Tuesday, September 11, 2018
Kavanaugh 'abortion-inducing drug' comment draws scrutiny
CNN (Sept. 7, 2018): Kavanaugh 'abortion-inducing drug' comment draws scrutiny, by Ariane de Vogue & Veronica Stracqualursi:
Brett Kavanaugh's views on birth control drew scrutiny on Thursday as abortion rights advocates charged that the Supreme Court nominee referred to contraceptives as "abortion-inducing drugs."
The controversy came as Kavanaugh discussed Priests for Life v. HHS, a case involving the application of the Religious Freedom Restoration Act (RFRA) to the Affordable Care Act in which Kavanaugh wrote a dissenting opinion. The government's regulations included a requirement that all employers provide their employees with health insurance that covers all forms of FDA-approved birth control, including birth control pills, IUDs, and hormonal injections. In his dissent, Kavanaugh expressed sympathy for the religious challengers.
Asked about the case by Senator Ted Cruz (R-TX), Kavanaugh said he believed "that was a group that was being forced to provide certain kind of health coverage over their religious objection to their employees. And under the Religious Freedom Restoration Act, the question was first, was this a substantial burden on the religious exercise?
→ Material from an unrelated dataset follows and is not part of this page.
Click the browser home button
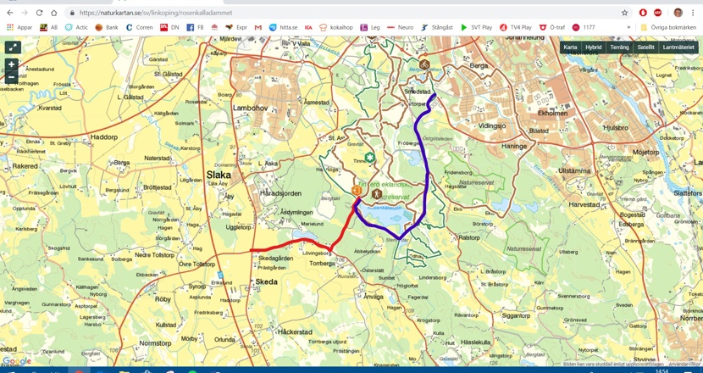click(x=54, y=13)
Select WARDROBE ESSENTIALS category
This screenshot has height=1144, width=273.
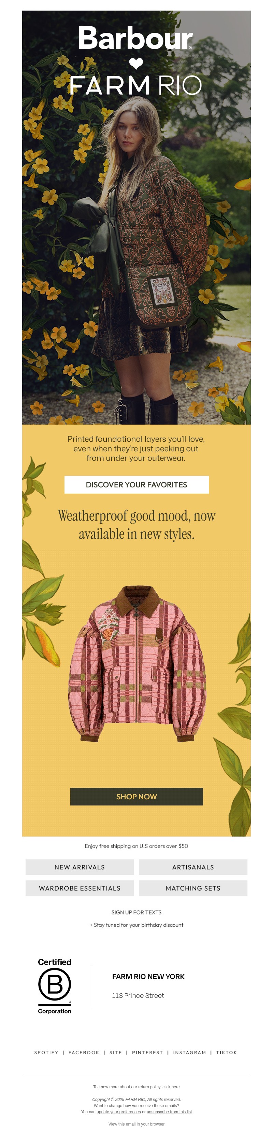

And it seemed to me quite clearly it was."
"It was a technical matter of filling out a form in that case," he continued. "In that case, they said filling out the form would make them complicit in the provision of the abortion-inducing drugs that they were, as a religious matter, objected to."
Although no senators present at the hearing questioned Kavanaugh's usage of the term "abortion-inducing drugs," abortion rights advocates said Kavanaugh mischaracterized the case and also used a controversial term used by groups opposed to abortion.